L’universalité d’une langue se mesure par la pensée libre qu’elle véhicule. Par sa folle et exquise poésie, la subtilité de ses accords, l’étrangeté de ses exceptions. La langue française n’échappe pas à cette règle. Elle est une invitation perpétuelle au voyage.

"Oui j’ai une patrie, la langue française", écrivait Camus. Toute proportion gardée, comme lui, mon identité est multiple, ma culture est une langue. Elle m’a fait découvrir la littérature, le cinéma, mais étrangement je l’associe essentiellement à la philosophie grâce à un professeur de la classe de terminale du Lycée franco-libanais… un maître, ça ne s’oublie pas!

À 17 ans, je découvrais un monde qui allait déterminer un pan essentiel de la vie, un univers fondé sur des concepts immuables et sur la réflexion pure, détachée des préoccupations lourdes du quotidien, une échappatoire où la logique est un jeu subtil entre la science et la littérature. Ce professeur de philosophie donnait libre cours au développement de notre intelligence fébrile, à mi-chemin entre l’adolescence tourmentée et l’âge adulte écrasé par le poids des responsabilités à venir. Tout cela était véhiculé par la belle langue française.

Il est dommage que l’on découvre le monde de la philosophie si tard dans le parcours scolaire, alors même que l’existence tout entière est une succession de choix à la fois simples par leur énoncé et complexes par les réponses qu’il faut y apporter. J’ai appris avec ces cours que la réalité n’était que la conséquence d’un doute raisonnable qu’il fallait appliquer à toute chose, avec légèreté par moment, profondeur par moment. Mais j’ai surtout eu la certitude que le "Connais-toi toi-même", premier concept philosophique qu’il avait introduit un lundi matin avec Socrate, était le fondement de toute émancipation de l’esprit. Avec lui, la liberté était totale dans le cadre de l’autorité légitime et de l’humanisme intelligent.
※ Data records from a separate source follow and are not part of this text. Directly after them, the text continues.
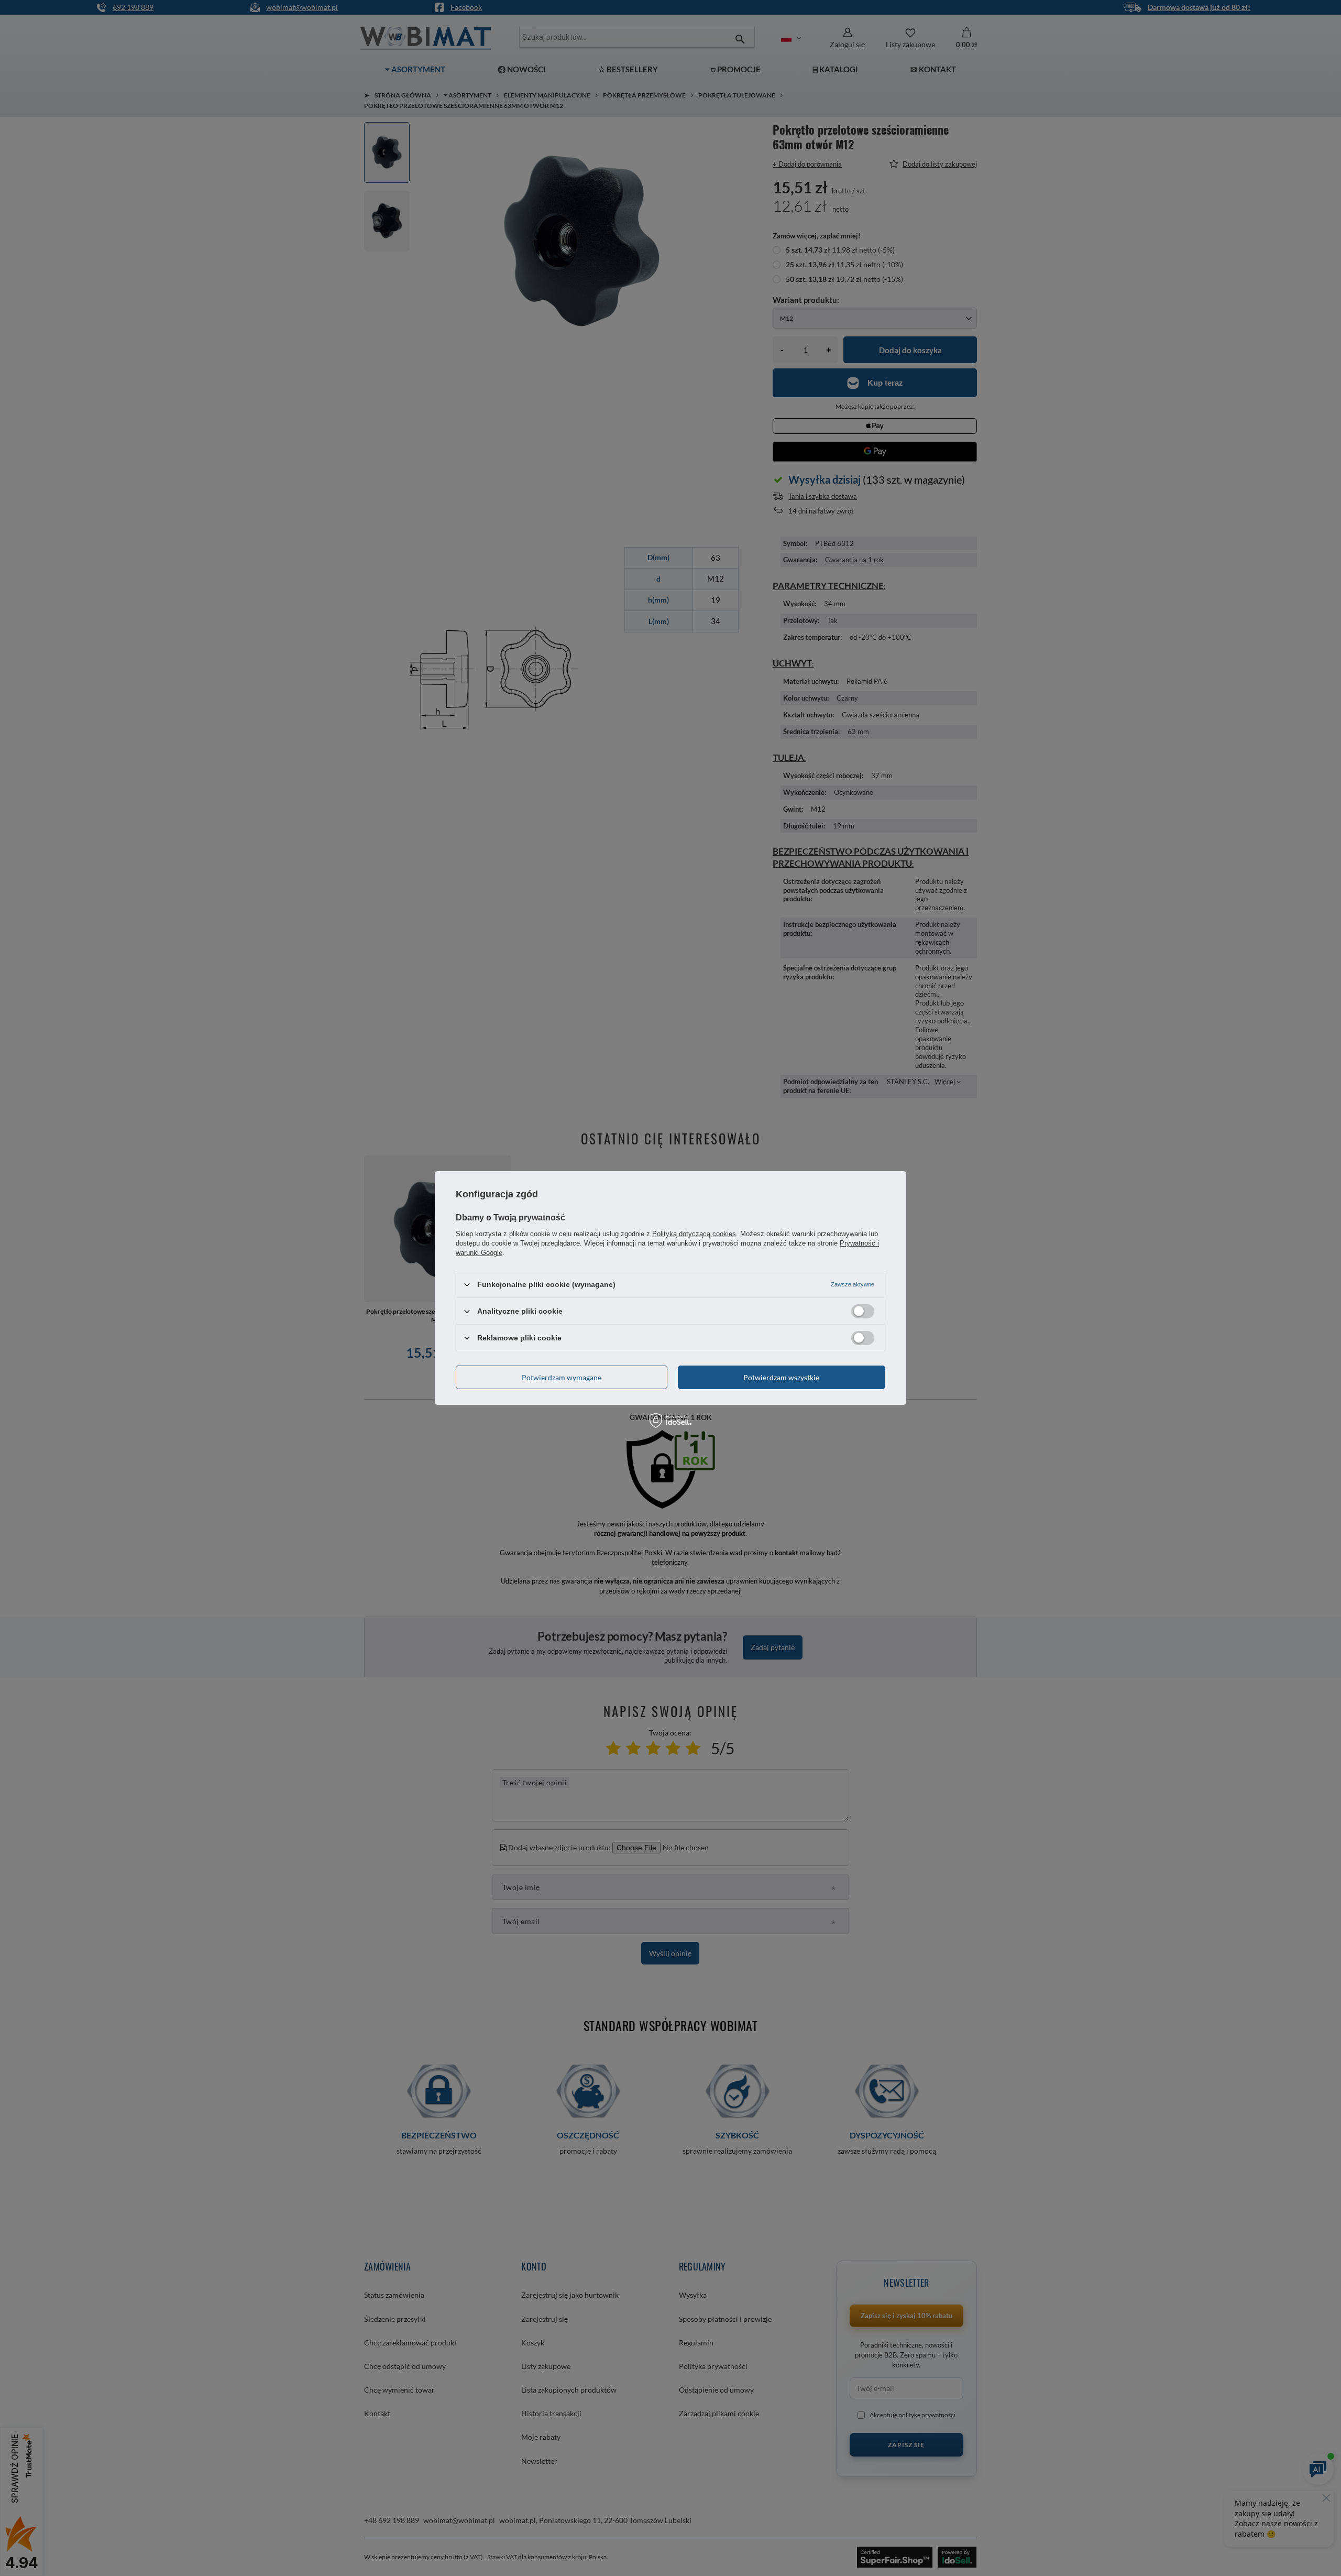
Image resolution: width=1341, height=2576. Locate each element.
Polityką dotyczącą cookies (694, 1234)
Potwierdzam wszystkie (781, 1376)
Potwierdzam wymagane (561, 1376)
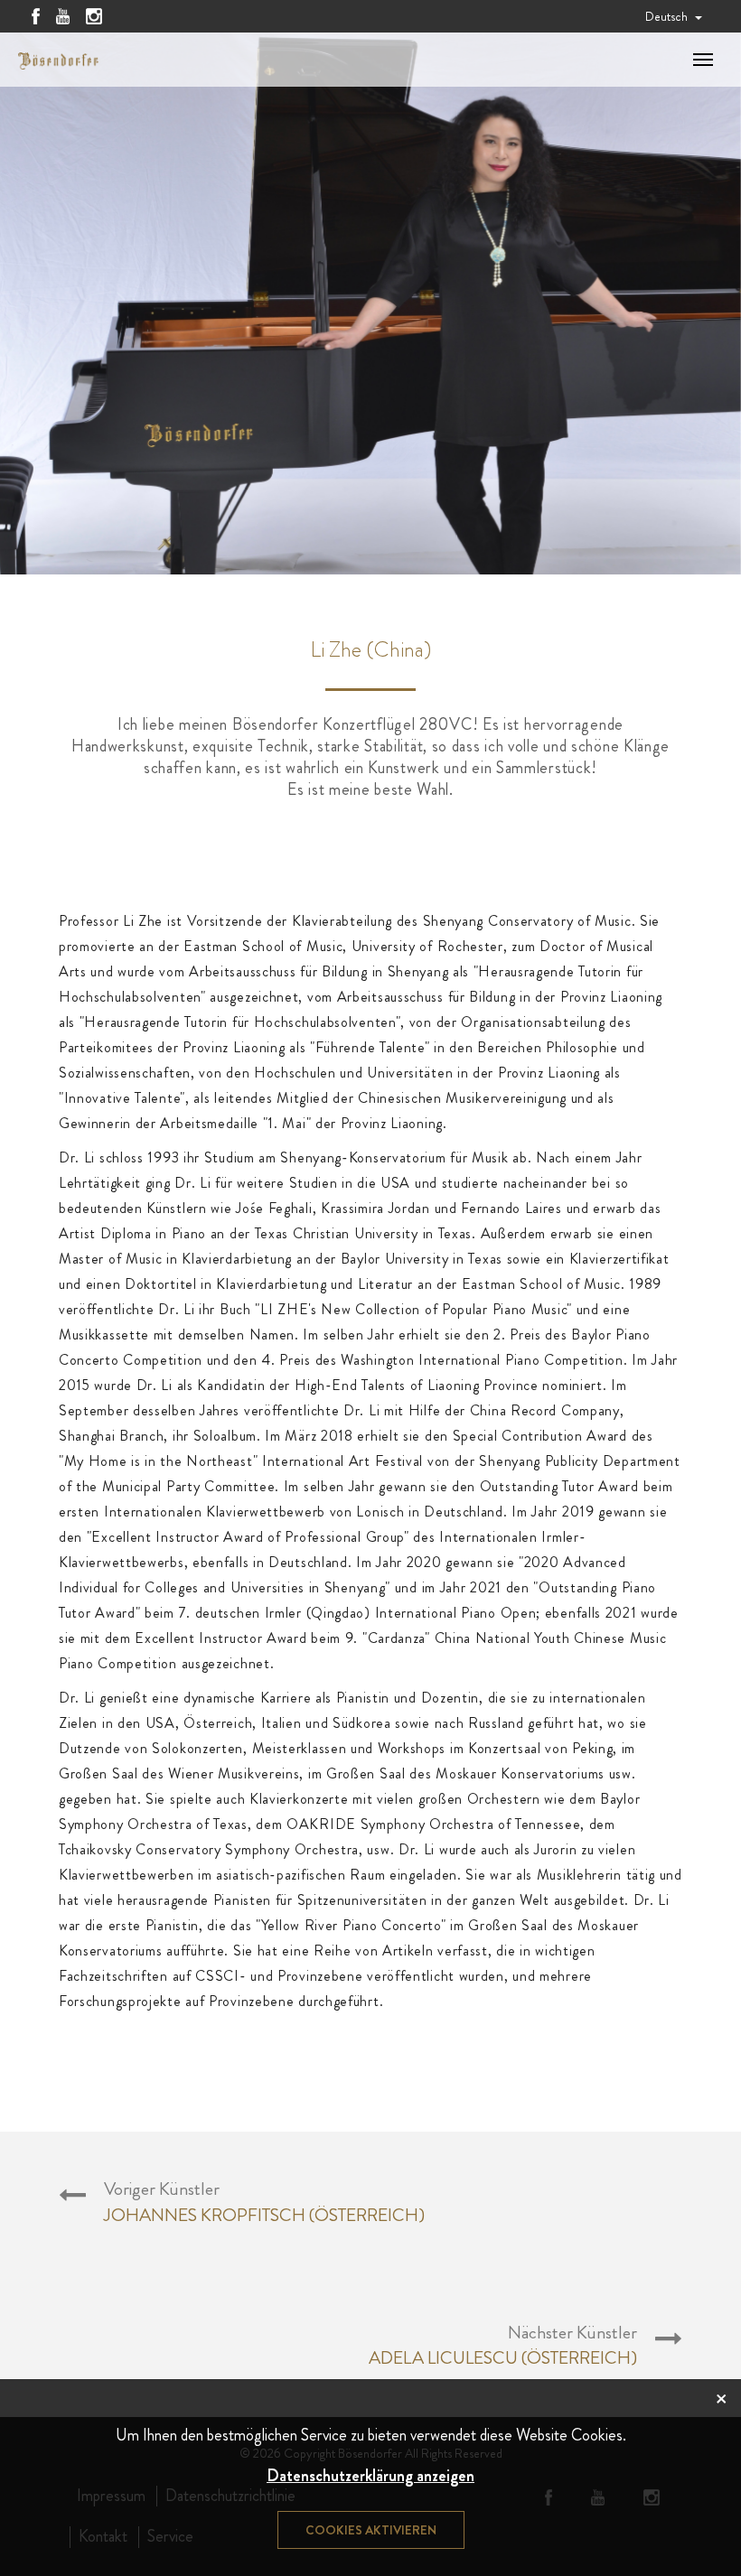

L’épisode du film de Marco Ferreri, la Grande Bouffe, aura été pour moi le plus marquant de cette fidélité à la liberté de penser subversive, littéraire, esthétique ou artistique. Il avait fait allusion au film au cours de l’un de ses cours sur le consumérisme, et dans mon exaltation de cinéphile quelque peu prétentieux, je lui ai tout de suite dit que je pouvais me procurer la cassette de ce monument du cinéma. Il avait accepté que le film soit projeté au lycée, ce qui était en soi un acte de subversion magnifique. Le jour de la projection, mes camarades furent choqués, le surveillant outré par la violence des scènes et les regards étaient tournés vers moi, mais j’avoue que je tirais une fierté coupable de ce moment burlesque.

Les années ont coulé, j’ai embrassé par la suite un autre domaine, mais la réflexion philosophique et la culture du doute positif s’immiscent à tout moment dans ma vie.

Je garde précieusement au fond d’un tiroir le dossier qu’il nous avait demandé de préparer pour le bac, j’y retourne de temps en temps, le regard humide, j’y revois des documents, des textes magnifiques et surtout quelques pépites, des pages dactylographiées ou d’autres, écrites de sa propre main sur du papier buvard, je crois. Ce retour au passé philosophique éphémère de mes années de lycée est une jouissance de l’esprit qui revigore mes facultés réflexives près de trente ans plus tard.

C’est, en tout cas, un héritage que je garde précieusement comme une part de culture française.